Companies including Microsoft, Meta, Google and Amazon are purchasing Nvidia’s GPUs, such as the H100, in massive quantities to build clusters of computers for their AI work. Nvidia’s revenue has more than doubled in each of the past five quarters, and has at least tripled in three of them. The company has sginaled that demand for its next-generation AI GPU called Blackwell is “insane….”

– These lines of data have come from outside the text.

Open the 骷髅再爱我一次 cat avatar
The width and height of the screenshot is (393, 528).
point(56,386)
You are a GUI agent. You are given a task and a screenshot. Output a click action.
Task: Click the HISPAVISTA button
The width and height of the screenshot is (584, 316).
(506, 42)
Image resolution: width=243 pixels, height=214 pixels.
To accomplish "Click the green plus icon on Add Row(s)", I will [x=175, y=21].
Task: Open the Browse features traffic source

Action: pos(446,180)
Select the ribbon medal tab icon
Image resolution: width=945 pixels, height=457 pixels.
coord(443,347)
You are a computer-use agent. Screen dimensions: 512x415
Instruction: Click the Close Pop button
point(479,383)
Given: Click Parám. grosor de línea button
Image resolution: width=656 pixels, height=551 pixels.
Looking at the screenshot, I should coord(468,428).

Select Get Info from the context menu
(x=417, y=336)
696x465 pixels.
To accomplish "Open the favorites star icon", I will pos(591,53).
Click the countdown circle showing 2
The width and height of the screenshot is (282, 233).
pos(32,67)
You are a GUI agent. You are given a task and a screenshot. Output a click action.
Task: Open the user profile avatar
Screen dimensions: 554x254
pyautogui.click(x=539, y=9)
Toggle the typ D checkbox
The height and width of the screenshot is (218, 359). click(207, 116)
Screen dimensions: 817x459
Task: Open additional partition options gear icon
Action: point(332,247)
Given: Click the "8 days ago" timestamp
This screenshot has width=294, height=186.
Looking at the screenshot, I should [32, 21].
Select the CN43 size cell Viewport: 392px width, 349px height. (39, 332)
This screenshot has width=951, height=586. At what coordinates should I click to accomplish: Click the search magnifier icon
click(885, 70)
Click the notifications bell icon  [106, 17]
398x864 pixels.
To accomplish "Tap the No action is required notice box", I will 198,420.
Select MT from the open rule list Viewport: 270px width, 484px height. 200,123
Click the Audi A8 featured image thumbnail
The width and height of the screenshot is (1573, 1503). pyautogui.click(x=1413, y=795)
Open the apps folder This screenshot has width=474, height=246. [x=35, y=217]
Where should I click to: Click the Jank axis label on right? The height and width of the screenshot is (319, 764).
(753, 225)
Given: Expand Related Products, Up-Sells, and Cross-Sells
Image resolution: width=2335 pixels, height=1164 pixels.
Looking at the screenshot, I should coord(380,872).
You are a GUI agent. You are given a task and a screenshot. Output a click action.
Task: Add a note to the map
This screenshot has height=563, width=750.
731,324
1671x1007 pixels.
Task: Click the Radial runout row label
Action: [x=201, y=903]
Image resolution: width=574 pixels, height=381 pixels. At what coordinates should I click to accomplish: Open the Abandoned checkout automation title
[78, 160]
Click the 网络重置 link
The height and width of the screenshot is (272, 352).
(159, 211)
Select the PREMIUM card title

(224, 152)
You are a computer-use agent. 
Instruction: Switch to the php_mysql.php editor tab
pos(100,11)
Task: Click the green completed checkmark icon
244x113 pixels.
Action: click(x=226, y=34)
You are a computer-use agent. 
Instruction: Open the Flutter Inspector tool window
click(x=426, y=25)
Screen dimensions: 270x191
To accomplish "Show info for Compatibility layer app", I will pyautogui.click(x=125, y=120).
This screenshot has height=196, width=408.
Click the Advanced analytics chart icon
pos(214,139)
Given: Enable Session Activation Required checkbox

While Nvidia has been soaring, Intel has been slumping. Long the dominant maker of PC chips, Intel has lost market share to Advanced Micro Devices and has made very little headway in AI. Intel shares have fallen by more than half this year as the company struggles with manufacturing challenges and new competition for its central processors. Intel said in a filing this week that the board’s audit and finance committee approved cost and capital reduction activities, including lowering head count by 16,500 employees and reducing its real estate footprint. The job cuts were originally announced in August.”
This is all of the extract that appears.